[<< | Prev | Index | Next | >>] Sunday, November 07, 2010
Faster Than The Wind
Some guy posted a video a while back of a little RC wind car he'd made which could go straight down-wind faster than the wind, leading to rather a lot of drama and bad epistemology. (A shameful day for "scientists" indeed. More need to learn to tell the difference between understanding why something isn't true and not understanding why it is.)Really, it ought to be fairly obvious that it can be done, even before knowing how to do it. There is a differential in motion between two objects (the wind and the ground) which means there is energy that can be extracted, regardless of how fast you are moving relative to either of them. It's just a matter of how to do it.

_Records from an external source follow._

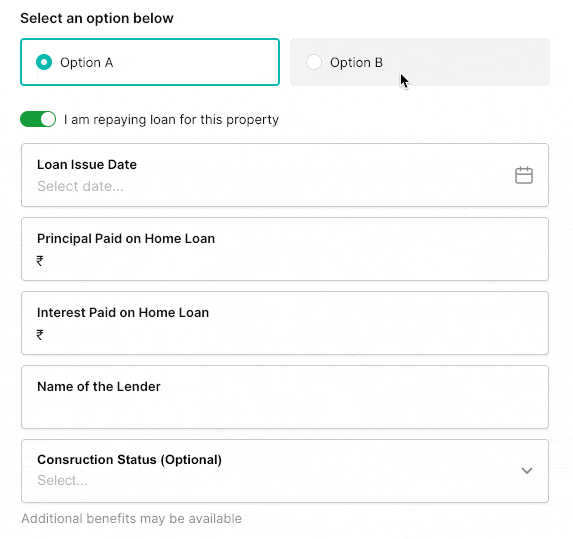Click the rupee symbol in Interest Paid field
The width and height of the screenshot is (573, 539).
40,334
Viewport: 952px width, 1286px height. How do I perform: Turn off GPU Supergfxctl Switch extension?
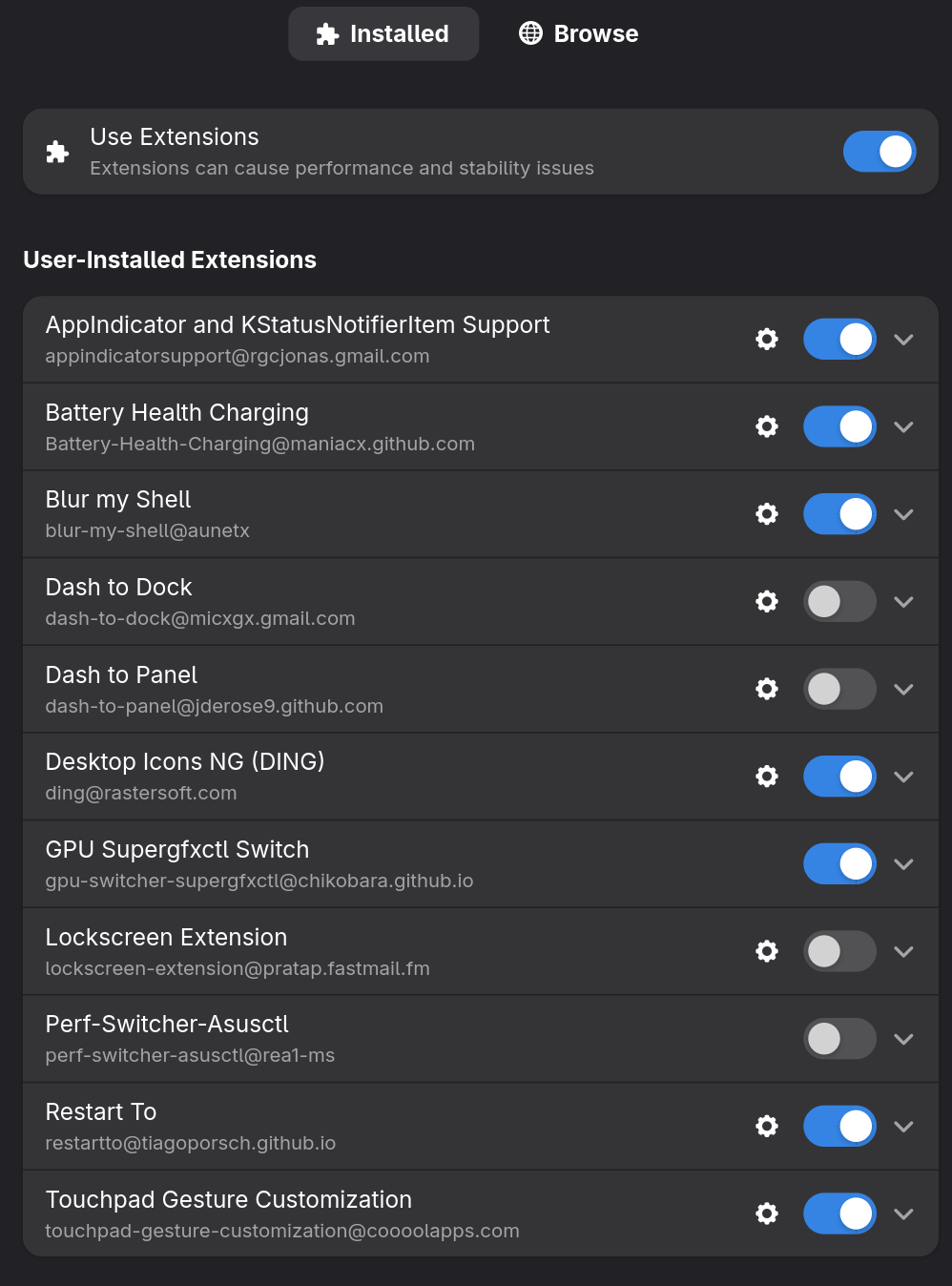pyautogui.click(x=839, y=864)
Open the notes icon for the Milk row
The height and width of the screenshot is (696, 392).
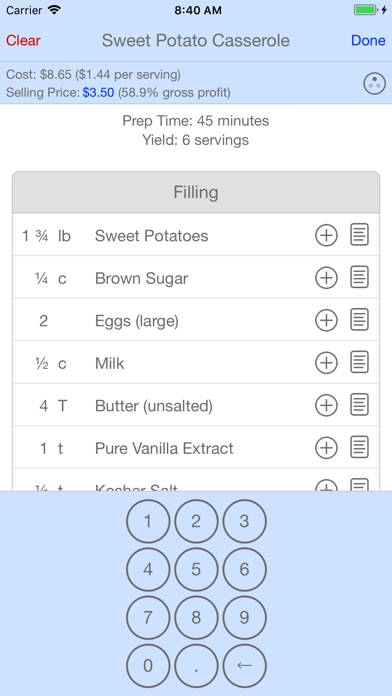point(359,363)

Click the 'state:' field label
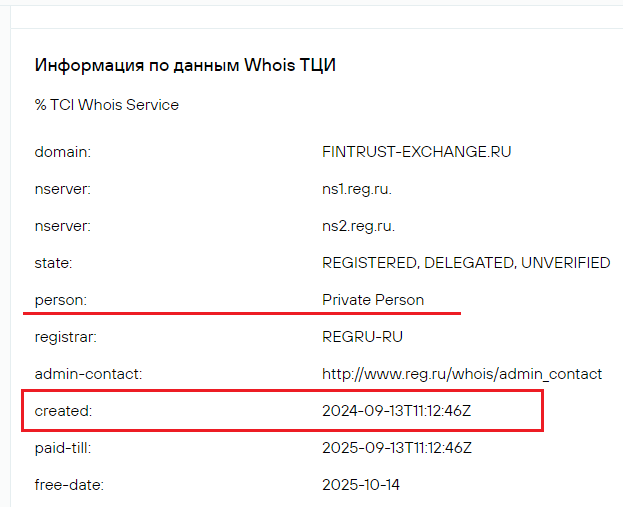point(54,263)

The way it does work is a bit counter-intuitive to be sure. In particular, when the cart is going faster than the wind, it is the ground that is driving the wheels and those in turn the propeller, so that the propeller is actually pulling the cart down wind faster than the wind. (This is the opposite from a cart which drives straight upwind, where the wind is driving the propeller which drives the wheels which push the cart forward via the earth.)
Having made sense of that, I wanted to make a little animation to illustrate it. (I failed to find any animation software that would run on my currently-outdated OS, so I wrote an animation library today from scratch. Sigh.)

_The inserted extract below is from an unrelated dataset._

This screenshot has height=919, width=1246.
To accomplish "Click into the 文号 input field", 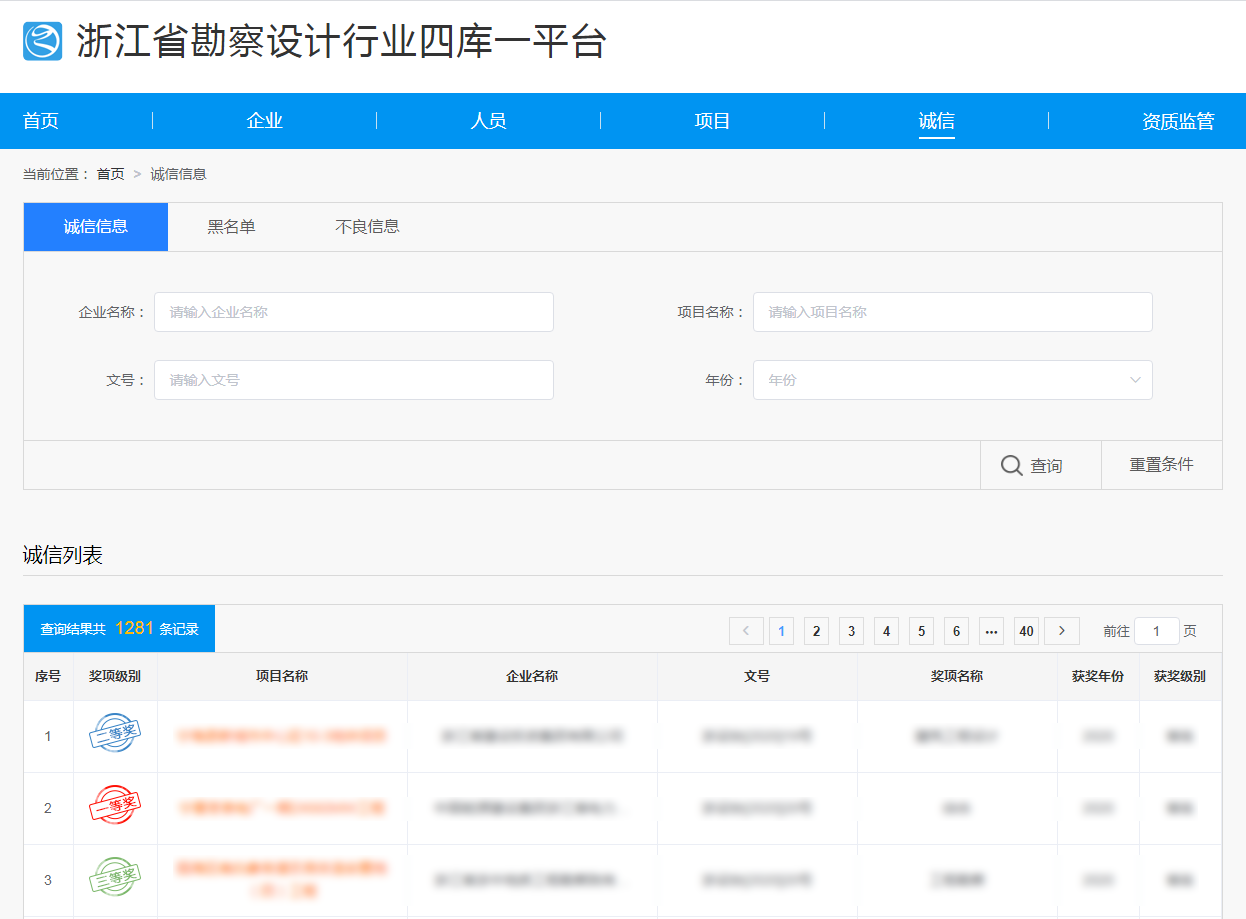I will pos(353,380).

Note that a propeller is pretty much like a gear locked into the wind--just a worm-gear instead of a round gear, and with some slip instead of locked in, but the basic principles are the same. (You can imagine a propeller inside the black gear below, pointing to the right. The tips of the propeller would slip through the black notches at the top and bottom, with the pitch of the propeller following the notch backward as the blade passes through it.) The theoretical top speed is proportional to 1/(1-g) where g is the gear ratio (green to black), so again counter-intuitively, the lower the gear ratio (the closer to 1:1), the faster the cart will go. The motive force is inverse to that, however, so is quickly overcome by friction if the ratio is too low. [If the ratio passes 1:1, the sign of the top speed changes (coming back from infinity on the other side), and the cart starts driving upwind instead of downwind.]
Without further ado, the blue strip at the top represents the wind blowing to the right, and the cart here is completely passive (you could build this and it would travel faster than you move the blue strip):
Get it?
[Update: this guy wins on effort to results ratio.]
[Update 2, Dec 5: even better video by same guy.]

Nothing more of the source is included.